● SOURCE DATA
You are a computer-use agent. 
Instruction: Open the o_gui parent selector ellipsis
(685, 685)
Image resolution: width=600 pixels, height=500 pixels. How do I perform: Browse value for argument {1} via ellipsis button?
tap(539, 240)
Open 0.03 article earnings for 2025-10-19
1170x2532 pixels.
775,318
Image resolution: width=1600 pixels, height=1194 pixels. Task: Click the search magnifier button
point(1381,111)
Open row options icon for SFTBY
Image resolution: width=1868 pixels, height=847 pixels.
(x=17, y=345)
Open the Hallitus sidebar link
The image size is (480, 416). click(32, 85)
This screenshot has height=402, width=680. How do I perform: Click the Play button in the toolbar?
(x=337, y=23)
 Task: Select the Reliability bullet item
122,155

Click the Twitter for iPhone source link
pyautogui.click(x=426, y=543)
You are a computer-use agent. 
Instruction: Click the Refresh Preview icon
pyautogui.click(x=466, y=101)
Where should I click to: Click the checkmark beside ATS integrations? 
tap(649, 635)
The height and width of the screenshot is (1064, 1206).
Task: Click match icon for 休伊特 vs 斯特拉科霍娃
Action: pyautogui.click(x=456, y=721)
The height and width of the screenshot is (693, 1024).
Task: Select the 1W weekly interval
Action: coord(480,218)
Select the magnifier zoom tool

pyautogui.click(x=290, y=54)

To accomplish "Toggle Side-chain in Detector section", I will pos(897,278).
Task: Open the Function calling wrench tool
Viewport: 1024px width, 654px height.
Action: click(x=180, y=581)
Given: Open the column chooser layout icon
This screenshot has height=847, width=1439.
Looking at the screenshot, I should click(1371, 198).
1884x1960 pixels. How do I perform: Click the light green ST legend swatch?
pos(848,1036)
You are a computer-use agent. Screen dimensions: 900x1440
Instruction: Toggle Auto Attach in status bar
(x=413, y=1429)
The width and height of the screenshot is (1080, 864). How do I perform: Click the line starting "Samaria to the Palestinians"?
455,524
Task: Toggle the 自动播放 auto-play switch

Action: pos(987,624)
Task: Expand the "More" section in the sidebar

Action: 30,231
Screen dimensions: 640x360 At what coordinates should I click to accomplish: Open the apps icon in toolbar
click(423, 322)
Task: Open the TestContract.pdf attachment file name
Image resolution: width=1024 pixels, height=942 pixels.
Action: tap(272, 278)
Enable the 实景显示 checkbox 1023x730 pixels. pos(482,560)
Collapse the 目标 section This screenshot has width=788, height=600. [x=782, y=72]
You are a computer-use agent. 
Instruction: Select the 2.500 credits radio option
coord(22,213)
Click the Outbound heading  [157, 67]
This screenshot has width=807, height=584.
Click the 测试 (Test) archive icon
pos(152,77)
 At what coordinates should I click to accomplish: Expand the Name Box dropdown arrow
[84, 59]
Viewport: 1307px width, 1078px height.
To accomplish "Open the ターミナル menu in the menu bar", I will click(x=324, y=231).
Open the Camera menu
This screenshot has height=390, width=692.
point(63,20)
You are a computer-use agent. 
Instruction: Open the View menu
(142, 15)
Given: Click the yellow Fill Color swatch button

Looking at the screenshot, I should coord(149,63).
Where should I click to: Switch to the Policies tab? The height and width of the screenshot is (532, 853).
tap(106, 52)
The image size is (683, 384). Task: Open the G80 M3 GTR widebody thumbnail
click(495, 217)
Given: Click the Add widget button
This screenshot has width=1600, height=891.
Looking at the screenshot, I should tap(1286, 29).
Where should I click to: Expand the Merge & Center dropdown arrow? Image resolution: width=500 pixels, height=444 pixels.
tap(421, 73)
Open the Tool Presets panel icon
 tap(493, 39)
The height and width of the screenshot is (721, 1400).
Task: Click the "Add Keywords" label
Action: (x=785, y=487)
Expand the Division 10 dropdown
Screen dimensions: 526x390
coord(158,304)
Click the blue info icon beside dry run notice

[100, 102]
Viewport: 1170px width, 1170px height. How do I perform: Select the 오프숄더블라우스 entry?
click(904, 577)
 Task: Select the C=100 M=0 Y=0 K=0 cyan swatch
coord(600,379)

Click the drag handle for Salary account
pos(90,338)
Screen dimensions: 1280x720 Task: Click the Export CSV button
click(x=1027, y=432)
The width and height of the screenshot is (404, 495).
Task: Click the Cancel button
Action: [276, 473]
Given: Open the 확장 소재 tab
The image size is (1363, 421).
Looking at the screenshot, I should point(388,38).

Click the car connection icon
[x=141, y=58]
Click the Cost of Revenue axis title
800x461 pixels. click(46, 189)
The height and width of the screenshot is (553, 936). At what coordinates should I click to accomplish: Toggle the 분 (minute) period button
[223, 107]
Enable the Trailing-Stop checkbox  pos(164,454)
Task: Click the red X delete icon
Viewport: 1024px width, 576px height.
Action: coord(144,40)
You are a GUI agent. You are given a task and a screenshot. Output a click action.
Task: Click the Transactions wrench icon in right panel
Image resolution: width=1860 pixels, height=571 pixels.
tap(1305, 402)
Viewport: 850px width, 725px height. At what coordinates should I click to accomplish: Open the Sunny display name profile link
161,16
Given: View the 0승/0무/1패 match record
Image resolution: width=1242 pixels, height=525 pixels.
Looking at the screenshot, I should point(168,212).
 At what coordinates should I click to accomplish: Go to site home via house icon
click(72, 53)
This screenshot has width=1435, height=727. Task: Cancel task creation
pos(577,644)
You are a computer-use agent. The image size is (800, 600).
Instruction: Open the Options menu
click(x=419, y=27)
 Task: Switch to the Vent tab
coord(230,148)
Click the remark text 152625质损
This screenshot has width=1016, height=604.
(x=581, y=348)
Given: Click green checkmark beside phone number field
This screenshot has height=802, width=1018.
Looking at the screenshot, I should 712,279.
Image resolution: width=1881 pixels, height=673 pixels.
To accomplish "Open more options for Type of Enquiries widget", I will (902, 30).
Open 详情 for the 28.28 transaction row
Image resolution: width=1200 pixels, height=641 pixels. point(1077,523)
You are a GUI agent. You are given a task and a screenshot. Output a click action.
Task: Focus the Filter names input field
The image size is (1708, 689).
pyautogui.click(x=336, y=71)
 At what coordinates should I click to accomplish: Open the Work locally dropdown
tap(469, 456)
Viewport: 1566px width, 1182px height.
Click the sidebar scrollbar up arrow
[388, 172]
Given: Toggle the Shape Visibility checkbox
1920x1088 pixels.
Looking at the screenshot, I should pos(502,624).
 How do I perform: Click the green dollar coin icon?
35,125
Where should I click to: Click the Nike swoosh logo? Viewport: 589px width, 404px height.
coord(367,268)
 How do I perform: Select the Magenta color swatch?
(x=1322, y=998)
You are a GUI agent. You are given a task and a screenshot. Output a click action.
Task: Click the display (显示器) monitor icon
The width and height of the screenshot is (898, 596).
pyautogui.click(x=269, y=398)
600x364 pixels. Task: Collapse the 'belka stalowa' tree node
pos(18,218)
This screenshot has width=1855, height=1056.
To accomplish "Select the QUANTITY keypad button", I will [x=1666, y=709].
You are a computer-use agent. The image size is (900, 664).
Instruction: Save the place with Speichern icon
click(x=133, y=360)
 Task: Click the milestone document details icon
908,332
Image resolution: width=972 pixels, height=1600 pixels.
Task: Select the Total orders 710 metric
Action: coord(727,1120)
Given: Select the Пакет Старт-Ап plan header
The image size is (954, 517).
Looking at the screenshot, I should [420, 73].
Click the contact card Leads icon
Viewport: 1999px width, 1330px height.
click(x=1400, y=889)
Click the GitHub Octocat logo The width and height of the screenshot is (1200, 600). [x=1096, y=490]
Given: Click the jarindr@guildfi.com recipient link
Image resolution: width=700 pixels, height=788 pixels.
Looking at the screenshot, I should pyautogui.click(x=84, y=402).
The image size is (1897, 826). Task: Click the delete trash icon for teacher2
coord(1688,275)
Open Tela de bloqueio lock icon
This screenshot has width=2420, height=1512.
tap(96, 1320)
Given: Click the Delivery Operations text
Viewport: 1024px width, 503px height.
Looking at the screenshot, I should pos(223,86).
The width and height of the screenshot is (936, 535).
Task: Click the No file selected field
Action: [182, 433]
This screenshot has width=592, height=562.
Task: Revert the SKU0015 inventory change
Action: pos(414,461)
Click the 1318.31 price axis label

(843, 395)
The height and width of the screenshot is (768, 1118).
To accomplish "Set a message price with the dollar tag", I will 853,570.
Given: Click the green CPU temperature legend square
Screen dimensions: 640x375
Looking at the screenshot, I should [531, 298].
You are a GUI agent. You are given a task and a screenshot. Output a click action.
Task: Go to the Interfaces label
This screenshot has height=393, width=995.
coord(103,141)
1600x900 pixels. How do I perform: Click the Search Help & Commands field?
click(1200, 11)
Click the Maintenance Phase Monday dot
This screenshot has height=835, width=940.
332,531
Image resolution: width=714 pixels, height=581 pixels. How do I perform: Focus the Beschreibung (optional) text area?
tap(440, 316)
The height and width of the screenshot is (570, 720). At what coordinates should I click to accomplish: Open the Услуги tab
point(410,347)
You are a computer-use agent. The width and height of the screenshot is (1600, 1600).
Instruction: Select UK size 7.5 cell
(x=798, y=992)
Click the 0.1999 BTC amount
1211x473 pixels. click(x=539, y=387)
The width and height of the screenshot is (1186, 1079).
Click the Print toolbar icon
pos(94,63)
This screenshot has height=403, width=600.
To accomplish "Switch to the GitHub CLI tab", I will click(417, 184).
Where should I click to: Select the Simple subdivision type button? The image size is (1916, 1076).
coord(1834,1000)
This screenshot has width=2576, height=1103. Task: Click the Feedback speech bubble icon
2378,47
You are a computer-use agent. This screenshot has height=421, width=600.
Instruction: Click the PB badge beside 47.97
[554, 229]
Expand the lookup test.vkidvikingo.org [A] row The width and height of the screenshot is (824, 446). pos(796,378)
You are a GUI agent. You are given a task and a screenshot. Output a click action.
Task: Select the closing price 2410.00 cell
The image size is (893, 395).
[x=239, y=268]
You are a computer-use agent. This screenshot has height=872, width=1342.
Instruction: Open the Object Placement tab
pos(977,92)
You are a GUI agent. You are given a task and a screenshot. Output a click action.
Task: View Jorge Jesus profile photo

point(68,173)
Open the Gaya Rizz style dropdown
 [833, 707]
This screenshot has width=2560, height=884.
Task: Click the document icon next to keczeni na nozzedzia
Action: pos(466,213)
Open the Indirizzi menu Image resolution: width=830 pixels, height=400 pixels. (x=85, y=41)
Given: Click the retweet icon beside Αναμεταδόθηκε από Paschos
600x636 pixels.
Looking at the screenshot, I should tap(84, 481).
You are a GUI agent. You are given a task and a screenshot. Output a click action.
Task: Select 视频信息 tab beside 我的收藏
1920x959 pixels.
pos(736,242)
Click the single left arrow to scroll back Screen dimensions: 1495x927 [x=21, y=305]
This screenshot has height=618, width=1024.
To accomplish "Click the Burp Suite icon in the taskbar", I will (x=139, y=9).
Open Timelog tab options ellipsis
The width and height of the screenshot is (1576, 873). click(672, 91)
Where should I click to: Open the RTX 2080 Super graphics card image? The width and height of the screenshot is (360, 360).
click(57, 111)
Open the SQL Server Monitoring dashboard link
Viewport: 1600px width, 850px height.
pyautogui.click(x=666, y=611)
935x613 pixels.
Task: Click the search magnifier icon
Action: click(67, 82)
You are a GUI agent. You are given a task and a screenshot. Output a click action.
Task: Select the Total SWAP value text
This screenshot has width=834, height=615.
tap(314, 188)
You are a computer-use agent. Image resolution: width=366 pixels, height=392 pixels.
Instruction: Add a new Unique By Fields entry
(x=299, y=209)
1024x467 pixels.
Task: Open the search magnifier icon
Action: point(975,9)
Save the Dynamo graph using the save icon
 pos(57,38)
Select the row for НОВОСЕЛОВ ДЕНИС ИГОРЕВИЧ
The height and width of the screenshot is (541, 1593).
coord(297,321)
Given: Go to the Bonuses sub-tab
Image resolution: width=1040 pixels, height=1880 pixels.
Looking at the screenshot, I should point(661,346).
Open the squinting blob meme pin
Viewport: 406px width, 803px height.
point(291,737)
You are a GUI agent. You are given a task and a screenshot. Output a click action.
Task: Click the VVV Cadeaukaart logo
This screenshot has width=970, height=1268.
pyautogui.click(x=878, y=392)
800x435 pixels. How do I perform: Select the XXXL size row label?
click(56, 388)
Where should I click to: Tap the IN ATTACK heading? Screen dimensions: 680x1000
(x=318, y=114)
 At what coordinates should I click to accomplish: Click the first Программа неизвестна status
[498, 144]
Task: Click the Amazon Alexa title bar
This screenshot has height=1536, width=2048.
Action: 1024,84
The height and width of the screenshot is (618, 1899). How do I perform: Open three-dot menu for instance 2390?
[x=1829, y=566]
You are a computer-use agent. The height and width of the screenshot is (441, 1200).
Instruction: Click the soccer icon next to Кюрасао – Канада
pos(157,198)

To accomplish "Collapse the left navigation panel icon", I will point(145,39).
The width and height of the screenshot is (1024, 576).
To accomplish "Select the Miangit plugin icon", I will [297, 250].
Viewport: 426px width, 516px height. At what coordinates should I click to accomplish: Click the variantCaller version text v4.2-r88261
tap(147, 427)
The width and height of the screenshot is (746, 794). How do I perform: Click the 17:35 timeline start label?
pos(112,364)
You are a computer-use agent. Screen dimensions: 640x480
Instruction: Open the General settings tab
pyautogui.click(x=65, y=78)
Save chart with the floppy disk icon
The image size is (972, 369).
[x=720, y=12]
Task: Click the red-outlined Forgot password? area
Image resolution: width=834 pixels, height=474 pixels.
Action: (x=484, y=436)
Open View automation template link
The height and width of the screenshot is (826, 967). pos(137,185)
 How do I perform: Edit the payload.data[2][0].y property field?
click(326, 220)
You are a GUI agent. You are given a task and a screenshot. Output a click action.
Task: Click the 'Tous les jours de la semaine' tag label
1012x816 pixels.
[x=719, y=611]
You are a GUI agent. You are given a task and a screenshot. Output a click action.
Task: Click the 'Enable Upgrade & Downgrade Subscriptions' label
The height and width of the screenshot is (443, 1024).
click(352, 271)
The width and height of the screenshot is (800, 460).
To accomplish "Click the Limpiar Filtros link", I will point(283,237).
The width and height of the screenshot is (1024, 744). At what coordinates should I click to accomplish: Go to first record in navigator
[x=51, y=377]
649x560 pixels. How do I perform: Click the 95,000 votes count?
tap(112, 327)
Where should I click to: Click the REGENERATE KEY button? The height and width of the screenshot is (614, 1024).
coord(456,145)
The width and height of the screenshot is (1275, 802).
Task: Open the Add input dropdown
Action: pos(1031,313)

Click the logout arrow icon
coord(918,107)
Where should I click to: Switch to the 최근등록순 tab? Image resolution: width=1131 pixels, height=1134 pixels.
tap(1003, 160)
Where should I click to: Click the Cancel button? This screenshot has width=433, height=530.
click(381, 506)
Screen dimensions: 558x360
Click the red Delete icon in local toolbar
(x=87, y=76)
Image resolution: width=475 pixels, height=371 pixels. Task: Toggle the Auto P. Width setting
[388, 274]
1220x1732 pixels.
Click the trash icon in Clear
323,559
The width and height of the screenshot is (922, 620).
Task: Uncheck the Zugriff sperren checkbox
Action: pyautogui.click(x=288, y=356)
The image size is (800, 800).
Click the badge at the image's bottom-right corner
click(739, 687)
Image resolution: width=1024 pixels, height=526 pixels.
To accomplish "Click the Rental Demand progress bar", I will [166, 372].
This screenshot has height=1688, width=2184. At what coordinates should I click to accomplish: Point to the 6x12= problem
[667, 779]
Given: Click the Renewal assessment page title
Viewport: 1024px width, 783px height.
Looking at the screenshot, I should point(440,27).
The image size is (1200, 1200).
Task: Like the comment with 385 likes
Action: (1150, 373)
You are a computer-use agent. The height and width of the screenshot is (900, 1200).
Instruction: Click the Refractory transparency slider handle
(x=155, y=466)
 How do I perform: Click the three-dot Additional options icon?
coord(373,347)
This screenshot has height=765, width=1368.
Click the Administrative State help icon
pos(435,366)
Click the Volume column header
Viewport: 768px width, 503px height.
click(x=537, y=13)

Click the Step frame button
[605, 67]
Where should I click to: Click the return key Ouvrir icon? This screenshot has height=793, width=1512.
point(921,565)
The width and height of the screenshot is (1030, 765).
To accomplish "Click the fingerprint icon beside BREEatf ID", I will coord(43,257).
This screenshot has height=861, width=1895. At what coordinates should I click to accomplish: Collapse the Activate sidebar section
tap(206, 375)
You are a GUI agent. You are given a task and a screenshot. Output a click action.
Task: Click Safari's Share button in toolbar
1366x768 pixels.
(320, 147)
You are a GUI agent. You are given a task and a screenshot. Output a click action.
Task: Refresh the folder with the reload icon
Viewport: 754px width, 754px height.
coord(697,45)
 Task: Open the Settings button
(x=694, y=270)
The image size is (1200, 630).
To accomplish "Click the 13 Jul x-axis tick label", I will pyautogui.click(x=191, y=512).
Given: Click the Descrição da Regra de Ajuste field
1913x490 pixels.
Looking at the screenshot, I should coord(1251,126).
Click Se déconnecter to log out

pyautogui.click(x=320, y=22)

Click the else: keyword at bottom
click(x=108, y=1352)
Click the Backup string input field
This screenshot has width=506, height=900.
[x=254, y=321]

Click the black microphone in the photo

● WORK REQUEST
Look above for the line holding "Instruction: Click the PB badge beside 47.97". Print it and every line after it, exactly, through the line holding "Task: Select the closing price 2410.00 cell".

● ANSWER TO THIS EXERCISE
Instruction: Click the PB badge beside 47.97
[554, 229]
Expand the lookup test.vkidvikingo.org [A] row The width and height of the screenshot is (824, 446). pos(796,378)
You are a GUI agent. You are given a task and a screenshot. Output a click action.
Task: Select the closing price 2410.00 cell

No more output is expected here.